----- GIVEN DATA -----

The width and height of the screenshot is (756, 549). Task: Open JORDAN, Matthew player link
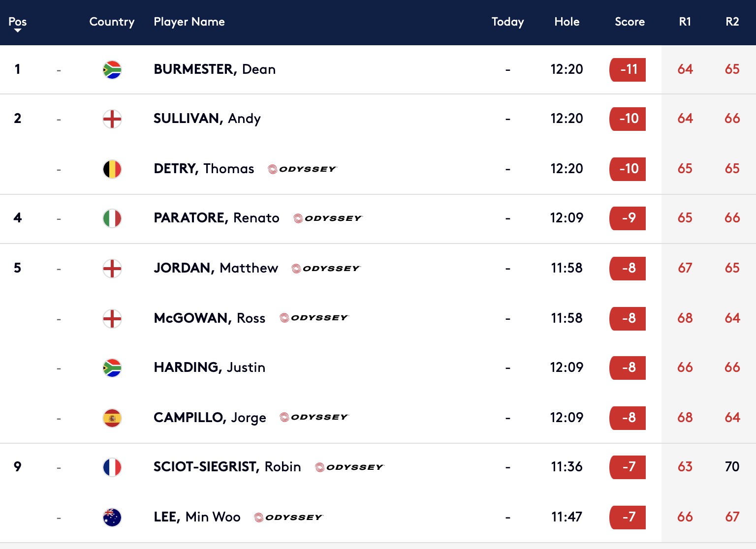(216, 268)
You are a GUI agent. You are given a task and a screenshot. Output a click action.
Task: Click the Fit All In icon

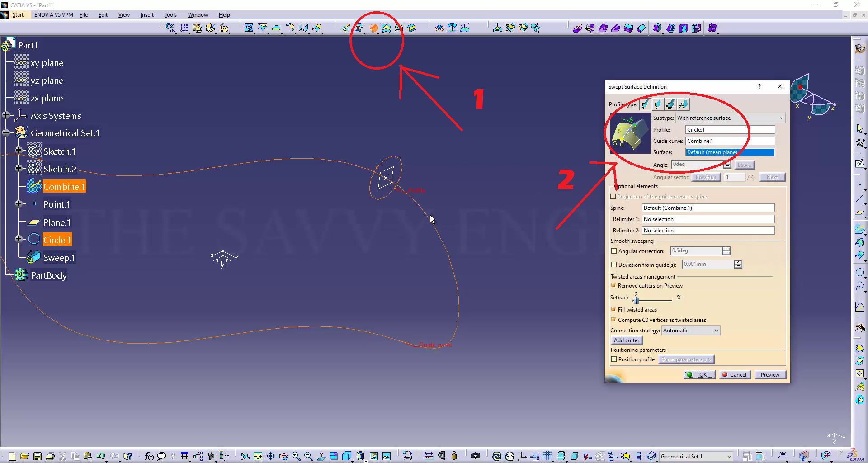[258, 456]
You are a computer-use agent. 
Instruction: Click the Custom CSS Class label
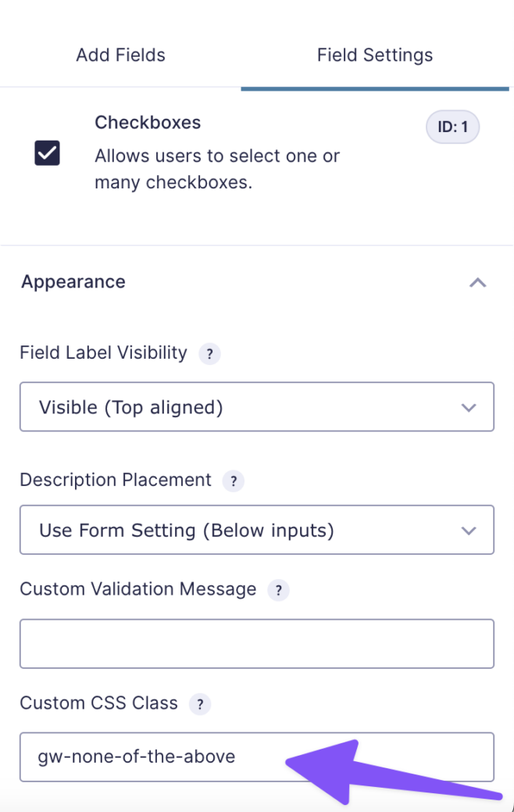pyautogui.click(x=99, y=703)
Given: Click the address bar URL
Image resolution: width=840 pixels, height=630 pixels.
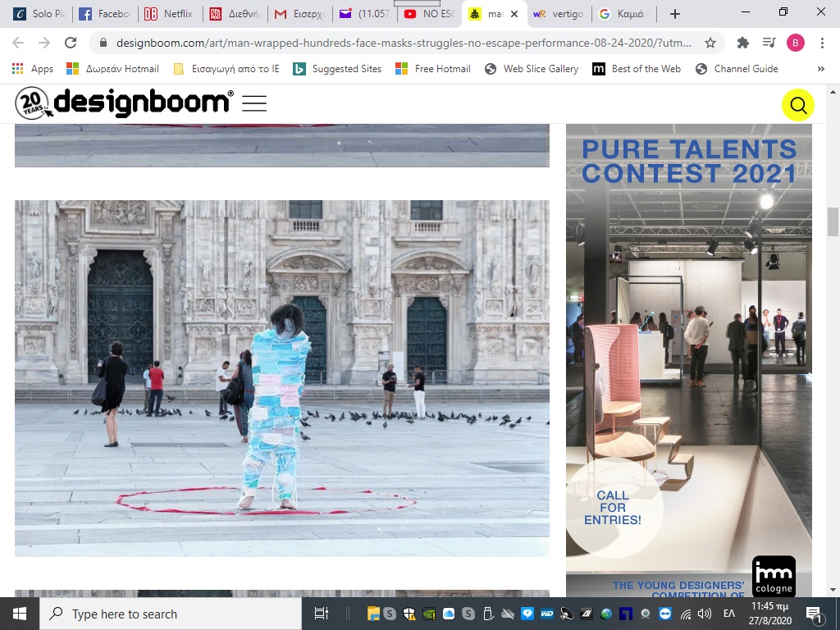Looking at the screenshot, I should click(x=394, y=43).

-----

- **WHAT YOU SHOULD DO**
Skip the pictures and print exactly the lines from the one containing "You are a GUI" through the end of the records above.

- **ANSWER BOX**
You are a GUI agent. You are given a task and a screenshot. Output a click action.
Task: Click the Fit All In icon

[258, 456]
You are a computer-use agent. 
Instruction: Click the Custom CSS Class label
pyautogui.click(x=99, y=703)
Given: Click the address bar URL
Image resolution: width=840 pixels, height=630 pixels.
Looking at the screenshot, I should click(x=394, y=43).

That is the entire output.